L’offerta liquida di Bitcoin continua a diminuire: negli ultimi sei mesi, solo il 36% dei BTC circolanti è stato spostato on-chain.

Secondo i dati di Glassnode, nei sei mesi precedenti al picco del bull market del 2017 circa il 50% dell’offerta di Bitcoin era stato spostato sul network:

“Nei bull market, le vecchie monete tendono a muoversi di più. Questo incrementa l’offerta relativa di monete più giovani nel network.

Durante i precedenti massimi, circa il 50% dell’offerta di Bitcoin era più giovane di sei mesi. Attualmente ci troviamo molto al di sotto di tale livello (36%).”

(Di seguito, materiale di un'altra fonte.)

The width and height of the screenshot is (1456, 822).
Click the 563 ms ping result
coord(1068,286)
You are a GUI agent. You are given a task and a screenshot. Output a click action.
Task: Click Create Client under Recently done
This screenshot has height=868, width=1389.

I dati di Glassnode mostrano pertanto che gli investitori a lungo termine non sono ancora disposti a vendere ai prezzi correnti; in altre parole, le whale di Bitcoin prevedono che il trend rialzista è ancora ben lontano dalla sua conclusione.

Il confronto dell’età dei Bitcoin spostati on-chain può fornire qualche indizio sul sentiment complessivo del mercato. Quando i prezzi raggiungono nuovi picchi, è naturale che le monete più vecchie vengano vendute per profitto: questo trend è tuttavia in diminuzione, suggerendo che gli investitori preferiscono continuare a detenere i propri asset.

L’attuale offerta di BTC è pari a 18,66 milioni di monete, ovvero l’88,85% del limite massimo di 21 milioni. Si stima tuttavia che circa un quinto di tutti i BTC sia andato perduto: l’effettiva offerta circolante potrebbe essere notevolmente inferiore, rendendo l’asset più scarso di quanto suggeriscano i dati.

Il noto analista crypto Willy Woo ha condiviso i dati di Glassnode su Twitter, evidenziando una forte attività on-chain mentre il market cap di Bitcoin si trova sopra i 1.000 miliardi di dollari: in un momento in cui l’asset vantava una capitalizzazione a 13 cifre, gli utenti del network hanno scambiato il 7,3% dell’offerta di BTC.

La UTXO Realized Price Distribution (URPD) tiene traccia degli output di transazione non spesi a vari livelli di prezzo. Woo ha sottolineato:

“Si tratta di una solida conferma del prezzo: 1.000 miliardi di dollari viene già fortemente supportato dagli investitori. Direi che c’è una buona possibilità che non vedremo mai più Bitcoin sotto i 1.000 miliardi.

La URPD permette di esaminare la price discovery, mostrando il prezzo delle monete l’ultima volta che sono state spostate, supponendo che siano state acquistate da investitori.”

Woo ha comunque spiegato che i movimenti on-chain non sempre indicano trading attivo: spesso gli exchange spostano i propri asset digitali internamente.